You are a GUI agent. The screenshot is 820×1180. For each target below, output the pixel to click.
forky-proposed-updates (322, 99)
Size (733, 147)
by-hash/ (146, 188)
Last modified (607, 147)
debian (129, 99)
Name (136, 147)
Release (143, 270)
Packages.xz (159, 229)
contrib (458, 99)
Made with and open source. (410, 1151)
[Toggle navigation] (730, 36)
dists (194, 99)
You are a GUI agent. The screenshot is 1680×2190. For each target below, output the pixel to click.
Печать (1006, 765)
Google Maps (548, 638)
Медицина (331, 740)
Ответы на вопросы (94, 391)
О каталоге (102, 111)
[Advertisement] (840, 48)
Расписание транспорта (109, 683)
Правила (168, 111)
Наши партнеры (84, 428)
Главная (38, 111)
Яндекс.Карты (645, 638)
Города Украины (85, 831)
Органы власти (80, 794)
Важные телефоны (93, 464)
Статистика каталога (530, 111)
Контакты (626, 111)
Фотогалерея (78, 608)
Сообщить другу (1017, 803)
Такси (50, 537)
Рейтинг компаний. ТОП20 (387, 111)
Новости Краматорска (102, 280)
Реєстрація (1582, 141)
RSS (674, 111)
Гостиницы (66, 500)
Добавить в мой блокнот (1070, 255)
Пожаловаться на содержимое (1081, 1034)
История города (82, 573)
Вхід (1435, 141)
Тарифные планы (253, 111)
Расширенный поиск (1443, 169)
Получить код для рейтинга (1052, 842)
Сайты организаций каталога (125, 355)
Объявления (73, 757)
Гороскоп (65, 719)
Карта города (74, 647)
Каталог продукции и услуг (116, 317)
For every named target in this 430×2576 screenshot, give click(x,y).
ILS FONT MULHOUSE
.....
**YOUR ASSIGNMENT**
Beginning with the line in which "Главная (38, 111)" appears, set down each line through the last one in the listing, unchanged and with no extras.

**WRITTEN ANSWER**
Главная (38, 111)
Яндекс.Карты (645, 638)
Города Украины (85, 831)
Органы власти (80, 794)
Важные телефоны (93, 464)
Статистика каталога (530, 111)
Контакты (626, 111)
Фотогалерея (78, 608)
Сообщить другу (1017, 803)
Такси (50, 537)
Рейтинг компаний. ТОП20 (387, 111)
Новости Краматорска (102, 280)
Реєстрація (1582, 141)
RSS (674, 111)
Гостиницы (66, 500)
Добавить в мой блокнот (1070, 255)
Пожаловаться на содержимое (1081, 1034)
История города (82, 573)
Вхід (1435, 141)
Тарифные планы (253, 111)
Расширенный поиск (1443, 169)
Получить код для рейтинга (1052, 842)
Сайты организаций каталога (125, 355)
Объявления (73, 757)
Гороскоп (65, 719)
Карта города (74, 647)
Каталог продукции и услуг (116, 317)
For every named target in this 430×2576 screenshot, give click(x,y).
ILS FONT MULHOUSE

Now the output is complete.